Monitoring and Alerting

Stack Overview

Component	Version	Namespace
Prometheus Operator	v80.4.2	`monitoring`
Grafana	(bundled)	`monitoring`
Portworx metrics	Integrated	`portworx`
Autopilot	Integrated	`portworx`

Grafana Access

Grafana is accessible via ingress. Credentials are managed through Palette variables in the cluster profile.

TLS

The prometheus-operator manifest includes an issuer-selfsigned resource for TLS certificate generation. Browser warnings are expected.

Portworx Metrics

Portworx exports metrics directly to Prometheus with exportMetrics: true in the Portworx pack configuration.

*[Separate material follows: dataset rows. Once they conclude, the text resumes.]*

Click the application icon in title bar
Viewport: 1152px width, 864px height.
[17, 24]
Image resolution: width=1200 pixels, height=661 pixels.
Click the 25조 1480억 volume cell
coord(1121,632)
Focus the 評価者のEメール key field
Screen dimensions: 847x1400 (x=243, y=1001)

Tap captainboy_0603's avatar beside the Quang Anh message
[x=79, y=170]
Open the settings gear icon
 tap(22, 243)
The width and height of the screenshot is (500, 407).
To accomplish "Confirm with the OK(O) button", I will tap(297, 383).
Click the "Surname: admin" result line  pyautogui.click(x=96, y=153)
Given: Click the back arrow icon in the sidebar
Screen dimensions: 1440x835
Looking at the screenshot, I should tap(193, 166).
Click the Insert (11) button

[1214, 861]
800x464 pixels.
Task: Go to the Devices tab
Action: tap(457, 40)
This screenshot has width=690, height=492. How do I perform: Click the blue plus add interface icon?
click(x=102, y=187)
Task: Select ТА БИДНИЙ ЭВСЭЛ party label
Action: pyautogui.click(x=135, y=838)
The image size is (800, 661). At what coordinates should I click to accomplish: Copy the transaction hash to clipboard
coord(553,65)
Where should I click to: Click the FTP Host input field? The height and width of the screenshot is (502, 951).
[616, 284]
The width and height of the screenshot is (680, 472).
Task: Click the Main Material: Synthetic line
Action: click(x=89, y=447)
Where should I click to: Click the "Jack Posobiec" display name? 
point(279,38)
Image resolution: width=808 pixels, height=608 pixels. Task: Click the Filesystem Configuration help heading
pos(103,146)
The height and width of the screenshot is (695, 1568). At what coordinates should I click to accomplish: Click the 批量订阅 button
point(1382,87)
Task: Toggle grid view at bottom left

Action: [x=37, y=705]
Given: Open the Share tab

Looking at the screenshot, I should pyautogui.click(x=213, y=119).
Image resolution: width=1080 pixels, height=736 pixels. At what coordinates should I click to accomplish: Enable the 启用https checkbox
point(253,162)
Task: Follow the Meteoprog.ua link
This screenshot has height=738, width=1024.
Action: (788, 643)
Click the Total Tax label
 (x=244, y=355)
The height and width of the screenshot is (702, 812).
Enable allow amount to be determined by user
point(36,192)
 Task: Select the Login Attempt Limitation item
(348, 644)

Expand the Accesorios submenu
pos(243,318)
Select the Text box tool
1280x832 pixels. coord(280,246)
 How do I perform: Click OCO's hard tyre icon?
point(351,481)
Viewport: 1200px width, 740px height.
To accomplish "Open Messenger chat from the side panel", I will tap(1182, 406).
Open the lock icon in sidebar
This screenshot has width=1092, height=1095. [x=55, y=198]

Autopilot uses these Prometheus metrics to make automated storage scaling decisions (e.g., expanding volumes when usage exceeds thresholds).

Key Metrics

VM Status

Track the phase distribution of all VMIs:

kubevirt_vmi_phase_count

Filter by specific phase:

kubevirt_vmi_phase_count{phase="Running"}

Migration Performance

Measure time from migration creation to completion:

kubevirt_vmi_migration_phase_transition_time_from_creation_seconds

Track migration success/failure rates:

kubevirt_vmi_migrations_in_pending_phase
kubevirt_vmi_migrations_in_scheduling_phase
kubevirt_vmi_migrations_in_running_phase

Storage

Portworx cluster available disk space:

px_cluster_disk_available_bytes

Per-volume usage:

px_volume_usage_bytes

Storage Alerts

Set alerts when px_cluster_disk_available_bytes drops below 20% of total capacity or when individual volumes exceed 80% usage. Autopilot can handle automatic expansion but should be monitored.

Node Health

kube_node_status_condition{condition="Ready", status="true"}

Detect nodes with memory or disk pressure:

kube_node_status_condition{condition="MemoryPressure", status="true"}
kube_node_status_condition{condition="DiskPressure", status="true"}

Useful Grafana Dashboards

The Prometheus Operator deployment includes several pre-configured dashboards:

Kubernetes / Compute Resources / Cluster - Overall cluster CPU and memory usage.
Kubernetes / Compute Resources / Node - Per-node resource consumption.
Node Exporter / Nodes - Hardware-level metrics (disk I/O, network, CPU).

Tip

Import the KubeVirt Grafana dashboard for VM-specific metrics visualization. Search for "KubeVirt" in the Grafana dashboard marketplace.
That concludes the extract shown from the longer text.